Suphi Cihan Yıldız şu fotoğrafına bakıyorum; gülen yüzüne; ışıl ışıl gözlerine; dudağındaki hayatı ciddiye almayan o gülüşe; sen ne güzel çocukmuşsun! Hapishanede doğanlar 6 yaşına gelip dışarı çıktığı zaman, ‘normal hayata’ uyum sağlayamayıp, evlerinin içini hapishane sanıp volta atarlarmış; sen de volta attın mı evde? Hapishanede kalan çocuklar sürekli pencereye, ışığa doğru emeklermiş; ayakta durarak dışarı bakmaya çalışırmış; sen de Malatya Hapishanesi’nin kocaman duvarlarının ötesine baktın mı? Ağaçlara, kuşlara, gökteki buluta? Rüzgârın sesini dinlemeye çalıştın mı koğuşun camından? Biliyor musun senin hepimizi yalnız bıraktığın bugün Türkiye’deki 5 kadın hapishanesinde tam 479 çocuk varmış! Bu çocuklar hepsi senin yaşadıklarını yaşayacaklar; 3-4 yaşına geldiler mi annelerine ‘Burası neresi?’ diye soracaklar; anneleri ‘hastane’, ‘işyeri’ ya da başka yalanlar söyleyecek! Suphi senin kaderin tüm Dersim’in kaderiydi; aynı yılda, başka koğuşlarda ama aynı hapishanede yattık; sen artık yoksun. Bizi hep acılara sürükleyen kaderimize kızıyorum; gencecik ölümünün karşısında ağlıyorum; duvarları yumrukluyorum..
*Dersim Milletvekili
Usaro Newe
09/03/2013 at 22:05
Dersim nasıl bir toplum?
1. Mazohist bir toplum mu? Mazohist, yani acıya yatkın, acıya tutkun, kendini acı vermekten has duyan, zevk alan bir toplum mu?
2. Dersim çaresiz, saf herşeye kanan, çabuk kullanılan, politik ve sosyal açıdan çabuk avlanılan bir toplum mu?
3. Travmalar geçiren, içinde derin yaraları saklayan, bu sarılmamış yaralarıyla hemen avlanılan bir toplum mu?
Dersim, belki korkunç bir projedir!
Bir ezilmişlik, bir sistematik ezdirtme projesidir! Bir katliamlar zinciridir. Bir soykırımlar zinciridir! Dersim sürekli kıyım ve sürekli zülüm alanıdır!
Dersim girdidiği bu girdaptan, bu çukurdan, bu tuzaktan bir türlü çıkamıyor!
Dersim öyle bir vahim duruma getirildi ki, öyle vahim bir durumda tutuluyor ki: Sanki Dersimlilerin suç işlememe hakkı yok! Dersimliysen suçlusun!
Bunda Dersimlilerin hatası da çok büyük!
Hardo Şên
09/03/2013 at 22:24
Olayların aynasında bu değişmeyen durumumuza baktığımızda
Bir Dersimli olarak Türkiyede bize yönelik bugüne kadar
en çok dışlanma teknikleri tanıdık,
en çok kandırma masallarını/tekniklerini tanıdık,
en çok avutma ve uyutma tekniklerini tanıdık,
en çok yıpratma tekniklerini tanıdık,
en çok katledilme tekniklerini/katl edilme yollarını ve çeşitlerini tanıdık, ve en çok öldürme çeşitlerini tanıdık.

◆ Veri Kümesi Kesiti:
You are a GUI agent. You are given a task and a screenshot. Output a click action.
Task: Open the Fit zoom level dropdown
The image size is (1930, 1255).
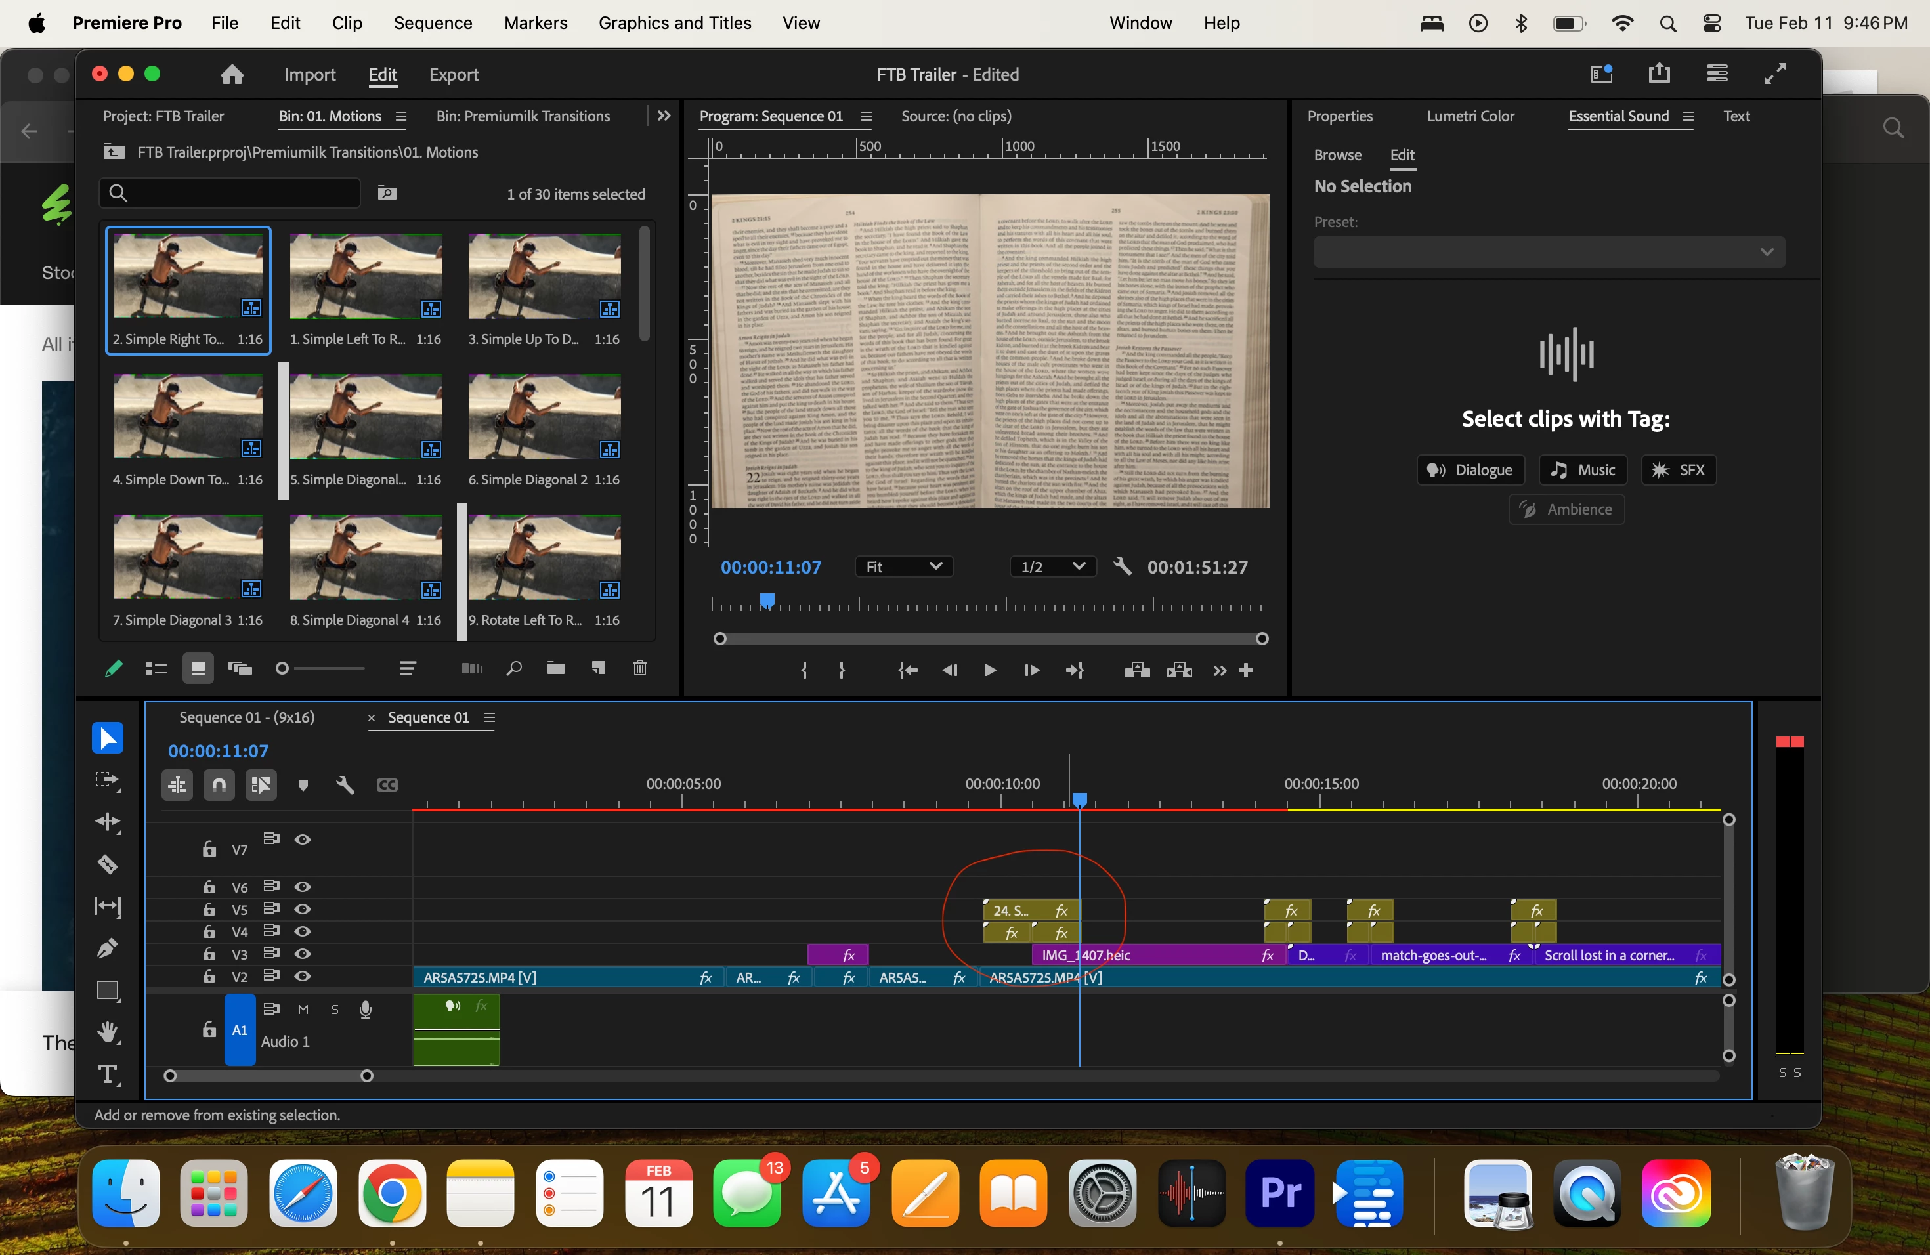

◆ Görev Amacı A: Okuma metninde "1. Mazohist bir" sözcükleriyle başlayıp "hemen avlanılan bir toplum mu?" sözcüklerine dek uzanan bölümün tamamını hiçbir değişiklik yapmadan yazınız.
◆ Görev Amacı B: Dersim üzerine yazılmış metni, son cümlesinden sonra kaldığı yerden sürdürünüz.

◆ Alıştırma Sonucu A:
1. Mazohist bir toplum mu? Mazohist, yani acıya yatkın, acıya tutkun, kendini acı vermekten has duyan, zevk alan bir toplum mu?
2. Dersim çaresiz, saf herşeye kanan, çabuk kullanılan, politik ve sosyal açıdan çabuk avlanılan bir toplum mu?
3. Travmalar geçiren, içinde derin yaraları saklayan, bu sarılmamış yaralarıyla hemen avlanılan bir toplum mu?

◆ Alıştırma Sonucu B:
Bir Dersimli olarak, en çok sürgün edilme, hapise alınma, hapisde tutulma çeşitlerini, tutulma gerekçelerini tanıdık.
Bir Dersimli olarak bu ülkede en çok iftira teknikleri tanıdık, öryargı tekniklerini tanıdık,
hep yaralandık, sürekli yaralandık ve bu yaralar üzerinden yeniden hep avlandık, avlandırıldık.
Ey memleket, ey Türkiye, ey hükümetler, ey her solcu, serbest zarı serbest gruplar, her türlü politik gruplar sizler için bunlara katlandık! Sizin başarınız için, sizin refahınız için, sizin güçlenmeniz için bu kurbanlığa katlandık!
Artık bu ebedi kurbanlığa dayanamıyoruz. Bu ebedi kurbanlığı sürdürmeye artık gücümüz yok!
Artık gerçek dostluklar istiyoruz, hukuk istiyoruz, gerçek ve somut, hilesiz ve yalansız değişmeler istiyoruz.
hanegenin sesi
15/03/2013 at 18:50
sevgili supi cihan seni ben tanimadim ama sanki cok iyi tolaniyormusumgibi gozlerim yandi kalbimsizladi cok erken oldu be cocuk nurlar icinde yat fransadan akrabalarin riza husniye
Hardo Şên
24/03/2013 at 17:52
Bu olayların aynasında değişmeyen bu durumumuza baktığımızda Dersimliler olarak Türkiye´de bize yönelik bugüne kadar
en çok dışlanma teknikleri tanıdık,
en çok kandırma masallarını/tekniklerini tanıdık,
en çok avutma ve uyutma tekniklerini tanıdık,
en çok yıpratma tekniklerini tanıdık,
en çok katledilme tekniklerini/en çok katl edilme tuzaklarını, yollarını ve çeşitlerini tanıdık, kısacası en çok öldürme çeşitlerini tanıdık.
Bir Dersimli olarak, en çok sürgün edilme, tutuklanma, hapise alınma, hapisde tutulma çeşitlerini tanıdık.
Bir Dersimli olarak bu ülkede en çok iftira teknikleri tanıdık, en çok öryargı tekniklerini tanıdık.
Bir Dersimli olarak hep yaralandık, sürekli yaralandık ve bu yaralar üzerinden yeniden hep avlandık, hep avlandırıldık.
Ey memleket, ey Türkiye, ey hükümetler, ey her solcu (serbest ve yarı serbest) gruplar, her türlü politik gruplar (bizden bolca kendisine lazım olanı alan, bizlere olumlu bir şey veremeyen gruplar), hey kapalı perde arkaları …..
Sizler için bunlara katlandık! Sizin başarınız için, sizin refahınız için, sizin güçlenmeniz için bu kurbanlığa katlandık!
Hep kurban olduk, hep kurban biz seçildik!
Artık bu ebedi kurbanlığa dayanamıyoruz. Bu ebedi kurbanlığı sürdürmeye artık gücümüz yok!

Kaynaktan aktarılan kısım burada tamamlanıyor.